Top of Exercise materials

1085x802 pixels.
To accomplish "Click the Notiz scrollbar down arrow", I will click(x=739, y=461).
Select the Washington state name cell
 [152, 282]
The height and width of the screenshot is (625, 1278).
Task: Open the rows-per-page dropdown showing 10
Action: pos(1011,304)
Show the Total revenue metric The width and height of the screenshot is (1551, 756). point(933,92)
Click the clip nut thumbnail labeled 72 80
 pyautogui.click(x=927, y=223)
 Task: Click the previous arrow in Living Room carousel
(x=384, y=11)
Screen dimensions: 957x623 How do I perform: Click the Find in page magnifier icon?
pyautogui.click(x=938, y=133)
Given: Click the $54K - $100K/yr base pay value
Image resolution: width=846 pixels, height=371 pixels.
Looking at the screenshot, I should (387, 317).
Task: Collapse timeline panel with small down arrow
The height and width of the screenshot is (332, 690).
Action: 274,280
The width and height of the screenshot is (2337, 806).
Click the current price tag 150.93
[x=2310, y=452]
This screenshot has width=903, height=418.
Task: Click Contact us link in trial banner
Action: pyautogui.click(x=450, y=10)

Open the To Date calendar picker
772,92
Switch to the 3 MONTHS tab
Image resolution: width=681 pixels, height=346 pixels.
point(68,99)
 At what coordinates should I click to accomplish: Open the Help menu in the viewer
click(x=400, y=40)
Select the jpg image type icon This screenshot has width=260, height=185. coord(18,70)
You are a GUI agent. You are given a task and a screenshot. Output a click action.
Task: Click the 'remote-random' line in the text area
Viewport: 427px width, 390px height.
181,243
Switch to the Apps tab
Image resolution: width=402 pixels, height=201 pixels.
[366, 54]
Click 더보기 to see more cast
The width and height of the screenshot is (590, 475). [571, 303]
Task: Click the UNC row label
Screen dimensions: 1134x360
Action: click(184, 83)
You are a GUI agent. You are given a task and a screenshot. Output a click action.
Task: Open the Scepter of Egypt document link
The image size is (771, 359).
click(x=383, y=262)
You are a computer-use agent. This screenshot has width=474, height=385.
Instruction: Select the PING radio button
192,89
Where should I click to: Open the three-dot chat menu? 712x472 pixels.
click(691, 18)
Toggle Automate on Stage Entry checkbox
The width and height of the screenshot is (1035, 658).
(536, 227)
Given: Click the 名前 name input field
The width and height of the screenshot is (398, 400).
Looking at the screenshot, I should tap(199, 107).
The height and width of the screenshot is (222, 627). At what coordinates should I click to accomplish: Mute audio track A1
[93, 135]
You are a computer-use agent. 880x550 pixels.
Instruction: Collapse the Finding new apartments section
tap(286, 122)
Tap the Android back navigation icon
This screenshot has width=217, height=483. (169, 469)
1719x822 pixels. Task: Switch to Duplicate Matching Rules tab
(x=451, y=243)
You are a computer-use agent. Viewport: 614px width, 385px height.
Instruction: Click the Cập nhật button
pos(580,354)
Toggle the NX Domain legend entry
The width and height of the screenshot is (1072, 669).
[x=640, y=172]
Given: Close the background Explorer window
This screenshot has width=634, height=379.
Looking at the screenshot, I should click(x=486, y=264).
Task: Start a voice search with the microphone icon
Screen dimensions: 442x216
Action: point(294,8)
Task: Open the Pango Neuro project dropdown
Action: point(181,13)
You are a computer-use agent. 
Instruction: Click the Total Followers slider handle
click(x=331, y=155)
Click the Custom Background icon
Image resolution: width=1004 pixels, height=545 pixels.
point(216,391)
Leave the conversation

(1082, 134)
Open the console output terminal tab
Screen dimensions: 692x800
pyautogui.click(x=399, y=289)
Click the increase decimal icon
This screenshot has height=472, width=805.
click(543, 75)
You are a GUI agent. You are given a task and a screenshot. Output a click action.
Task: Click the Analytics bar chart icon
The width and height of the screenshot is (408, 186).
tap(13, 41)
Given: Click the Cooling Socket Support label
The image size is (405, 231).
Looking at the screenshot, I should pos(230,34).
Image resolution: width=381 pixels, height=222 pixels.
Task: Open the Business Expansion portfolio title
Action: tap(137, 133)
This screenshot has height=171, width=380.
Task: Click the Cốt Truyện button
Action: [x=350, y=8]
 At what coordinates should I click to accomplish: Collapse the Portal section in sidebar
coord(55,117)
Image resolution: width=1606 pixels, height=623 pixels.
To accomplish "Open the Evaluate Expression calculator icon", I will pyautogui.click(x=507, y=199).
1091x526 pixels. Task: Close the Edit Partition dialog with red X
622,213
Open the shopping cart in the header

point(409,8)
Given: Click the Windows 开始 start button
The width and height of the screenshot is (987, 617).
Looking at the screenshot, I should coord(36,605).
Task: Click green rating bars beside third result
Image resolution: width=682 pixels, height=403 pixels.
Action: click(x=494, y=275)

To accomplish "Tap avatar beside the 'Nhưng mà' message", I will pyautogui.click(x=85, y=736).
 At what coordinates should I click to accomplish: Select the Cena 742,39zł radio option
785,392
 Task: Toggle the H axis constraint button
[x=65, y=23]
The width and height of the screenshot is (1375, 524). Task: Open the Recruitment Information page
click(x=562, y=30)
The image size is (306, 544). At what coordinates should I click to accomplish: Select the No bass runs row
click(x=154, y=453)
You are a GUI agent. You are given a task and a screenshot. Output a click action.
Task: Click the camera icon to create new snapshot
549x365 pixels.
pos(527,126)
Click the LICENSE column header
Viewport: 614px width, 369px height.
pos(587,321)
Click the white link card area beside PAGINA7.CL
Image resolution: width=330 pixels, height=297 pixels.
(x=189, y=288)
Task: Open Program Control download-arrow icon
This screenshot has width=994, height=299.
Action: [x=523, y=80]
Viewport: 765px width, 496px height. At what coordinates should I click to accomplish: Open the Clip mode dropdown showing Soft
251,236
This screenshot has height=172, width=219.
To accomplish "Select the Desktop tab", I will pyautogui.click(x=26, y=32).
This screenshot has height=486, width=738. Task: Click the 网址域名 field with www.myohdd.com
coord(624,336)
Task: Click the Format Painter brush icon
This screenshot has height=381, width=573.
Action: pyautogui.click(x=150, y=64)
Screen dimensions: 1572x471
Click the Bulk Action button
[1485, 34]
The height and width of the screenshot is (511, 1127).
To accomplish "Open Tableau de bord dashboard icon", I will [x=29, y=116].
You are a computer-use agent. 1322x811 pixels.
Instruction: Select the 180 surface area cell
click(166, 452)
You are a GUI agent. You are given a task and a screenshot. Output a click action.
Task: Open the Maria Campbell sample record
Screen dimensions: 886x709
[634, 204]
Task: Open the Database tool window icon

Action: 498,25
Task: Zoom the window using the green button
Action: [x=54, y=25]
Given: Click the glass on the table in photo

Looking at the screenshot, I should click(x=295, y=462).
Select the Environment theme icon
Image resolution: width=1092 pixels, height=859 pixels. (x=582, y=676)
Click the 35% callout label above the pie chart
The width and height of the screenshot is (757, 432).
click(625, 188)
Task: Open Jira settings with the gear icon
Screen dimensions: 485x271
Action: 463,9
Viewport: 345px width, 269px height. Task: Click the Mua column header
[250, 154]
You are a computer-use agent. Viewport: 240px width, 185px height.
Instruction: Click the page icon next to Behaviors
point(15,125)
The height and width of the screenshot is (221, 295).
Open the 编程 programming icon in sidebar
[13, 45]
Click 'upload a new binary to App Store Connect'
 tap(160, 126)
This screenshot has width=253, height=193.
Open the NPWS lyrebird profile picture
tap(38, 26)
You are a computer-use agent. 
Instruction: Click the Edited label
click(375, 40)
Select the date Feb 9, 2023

Bottom of Exercise materials

▶ [Activity]:
Nothing in the records should be left out; write all of them out again exactly.

▶ [Exercise answer]:
1085x802 pixels.
To accomplish "Click the Notiz scrollbar down arrow", I will click(x=739, y=461).
Select the Washington state name cell
 [152, 282]
The height and width of the screenshot is (625, 1278).
Task: Open the rows-per-page dropdown showing 10
Action: pos(1011,304)
Show the Total revenue metric The width and height of the screenshot is (1551, 756). point(933,92)
Click the clip nut thumbnail labeled 72 80
 pyautogui.click(x=927, y=223)
 Task: Click the previous arrow in Living Room carousel
(x=384, y=11)
Screen dimensions: 957x623 How do I perform: Click the Find in page magnifier icon?
pyautogui.click(x=938, y=133)
Given: Click the $54K - $100K/yr base pay value
Image resolution: width=846 pixels, height=371 pixels.
Looking at the screenshot, I should (387, 317).
Task: Collapse timeline panel with small down arrow
The height and width of the screenshot is (332, 690).
Action: 274,280
The width and height of the screenshot is (2337, 806).
Click the current price tag 150.93
[x=2310, y=452]
This screenshot has width=903, height=418.
Task: Click Contact us link in trial banner
Action: pyautogui.click(x=450, y=10)

Open the To Date calendar picker
772,92
Switch to the 3 MONTHS tab
Image resolution: width=681 pixels, height=346 pixels.
point(68,99)
 At what coordinates should I click to accomplish: Open the Help menu in the viewer
click(x=400, y=40)
Select the jpg image type icon This screenshot has width=260, height=185. coord(18,70)
You are a GUI agent. You are given a task and a screenshot. Output a click action.
Task: Click the 'remote-random' line in the text area
Viewport: 427px width, 390px height.
181,243
Switch to the Apps tab
Image resolution: width=402 pixels, height=201 pixels.
[366, 54]
Click 더보기 to see more cast
The width and height of the screenshot is (590, 475). [571, 303]
Task: Click the UNC row label
Screen dimensions: 1134x360
Action: click(184, 83)
You are a GUI agent. You are given a task and a screenshot. Output a click action.
Task: Open the Scepter of Egypt document link
The image size is (771, 359).
click(x=383, y=262)
You are a computer-use agent. This screenshot has width=474, height=385.
Instruction: Select the PING radio button
192,89
Where should I click to: Open the three-dot chat menu? 712x472 pixels.
click(691, 18)
Toggle Automate on Stage Entry checkbox
The width and height of the screenshot is (1035, 658).
(536, 227)
Given: Click the 名前 name input field
The width and height of the screenshot is (398, 400).
Looking at the screenshot, I should tap(199, 107).
The height and width of the screenshot is (222, 627). At what coordinates should I click to accomplish: Mute audio track A1
[93, 135]
You are a computer-use agent. 880x550 pixels.
Instruction: Collapse the Finding new apartments section
tap(286, 122)
Tap the Android back navigation icon
This screenshot has width=217, height=483. (169, 469)
1719x822 pixels. Task: Switch to Duplicate Matching Rules tab
(x=451, y=243)
You are a computer-use agent. Viewport: 614px width, 385px height.
Instruction: Click the Cập nhật button
pos(580,354)
Toggle the NX Domain legend entry
The width and height of the screenshot is (1072, 669).
[x=640, y=172]
Given: Close the background Explorer window
This screenshot has width=634, height=379.
Looking at the screenshot, I should click(x=486, y=264).
Task: Start a voice search with the microphone icon
Screen dimensions: 442x216
Action: point(294,8)
Task: Open the Pango Neuro project dropdown
Action: point(181,13)
You are a computer-use agent. 
Instruction: Click the Total Followers slider handle
click(x=331, y=155)
Click the Custom Background icon
Image resolution: width=1004 pixels, height=545 pixels.
point(216,391)
Leave the conversation

(1082, 134)
Open the console output terminal tab
Screen dimensions: 692x800
pyautogui.click(x=399, y=289)
Click the increase decimal icon
This screenshot has height=472, width=805.
click(543, 75)
You are a GUI agent. You are given a task and a screenshot. Output a click action.
Task: Click the Analytics bar chart icon
The width and height of the screenshot is (408, 186).
tap(13, 41)
Given: Click the Cooling Socket Support label
The image size is (405, 231).
Looking at the screenshot, I should pos(230,34).
Image resolution: width=381 pixels, height=222 pixels.
Task: Open the Business Expansion portfolio title
Action: tap(137, 133)
This screenshot has height=171, width=380.
Task: Click the Cốt Truyện button
Action: [x=350, y=8]
 At what coordinates should I click to accomplish: Collapse the Portal section in sidebar
coord(55,117)
Image resolution: width=1606 pixels, height=623 pixels.
To accomplish "Open the Evaluate Expression calculator icon", I will pyautogui.click(x=507, y=199).
1091x526 pixels. Task: Close the Edit Partition dialog with red X
622,213
Open the shopping cart in the header

point(409,8)
Given: Click the Windows 开始 start button
The width and height of the screenshot is (987, 617).
Looking at the screenshot, I should coord(36,605).
Task: Click green rating bars beside third result
Image resolution: width=682 pixels, height=403 pixels.
Action: click(x=494, y=275)

To accomplish "Tap avatar beside the 'Nhưng mà' message", I will pyautogui.click(x=85, y=736).
 At what coordinates should I click to accomplish: Select the Cena 742,39zł radio option
785,392
 Task: Toggle the H axis constraint button
[x=65, y=23]
The width and height of the screenshot is (1375, 524). Task: Open the Recruitment Information page
click(x=562, y=30)
The image size is (306, 544). At what coordinates should I click to accomplish: Select the No bass runs row
click(x=154, y=453)
You are a GUI agent. You are given a task and a screenshot. Output a click action.
Task: Click the camera icon to create new snapshot
549x365 pixels.
pos(527,126)
Click the LICENSE column header
Viewport: 614px width, 369px height.
pos(587,321)
Click the white link card area beside PAGINA7.CL
Image resolution: width=330 pixels, height=297 pixels.
(x=189, y=288)
Task: Open Program Control download-arrow icon
This screenshot has width=994, height=299.
Action: [x=523, y=80]
Viewport: 765px width, 496px height. At what coordinates should I click to accomplish: Open the Clip mode dropdown showing Soft
251,236
This screenshot has height=172, width=219.
To accomplish "Select the Desktop tab", I will pyautogui.click(x=26, y=32).
This screenshot has height=486, width=738. Task: Click the 网址域名 field with www.myohdd.com
coord(624,336)
Task: Click the Format Painter brush icon
This screenshot has height=381, width=573.
Action: pyautogui.click(x=150, y=64)
Screen dimensions: 1572x471
Click the Bulk Action button
[1485, 34]
The height and width of the screenshot is (511, 1127).
To accomplish "Open Tableau de bord dashboard icon", I will [x=29, y=116].
You are a computer-use agent. 1322x811 pixels.
Instruction: Select the 180 surface area cell
click(166, 452)
You are a GUI agent. You are given a task and a screenshot. Output a click action.
Task: Open the Maria Campbell sample record
Screen dimensions: 886x709
[634, 204]
Task: Open the Database tool window icon

Action: 498,25
Task: Zoom the window using the green button
Action: [x=54, y=25]
Given: Click the glass on the table in photo

Looking at the screenshot, I should click(x=295, y=462).
Select the Environment theme icon
Image resolution: width=1092 pixels, height=859 pixels. (x=582, y=676)
Click the 35% callout label above the pie chart
The width and height of the screenshot is (757, 432).
click(625, 188)
Task: Open Jira settings with the gear icon
Screen dimensions: 485x271
Action: 463,9
Viewport: 345px width, 269px height. Task: Click the Mua column header
[250, 154]
You are a computer-use agent. Viewport: 240px width, 185px height.
Instruction: Click the page icon next to Behaviors
point(15,125)
The height and width of the screenshot is (221, 295).
Open the 编程 programming icon in sidebar
[13, 45]
Click 'upload a new binary to App Store Connect'
 tap(160, 126)
This screenshot has width=253, height=193.
Open the NPWS lyrebird profile picture
tap(38, 26)
You are a computer-use agent. 
Instruction: Click the Edited label
click(375, 40)
Select the date Feb 9, 2023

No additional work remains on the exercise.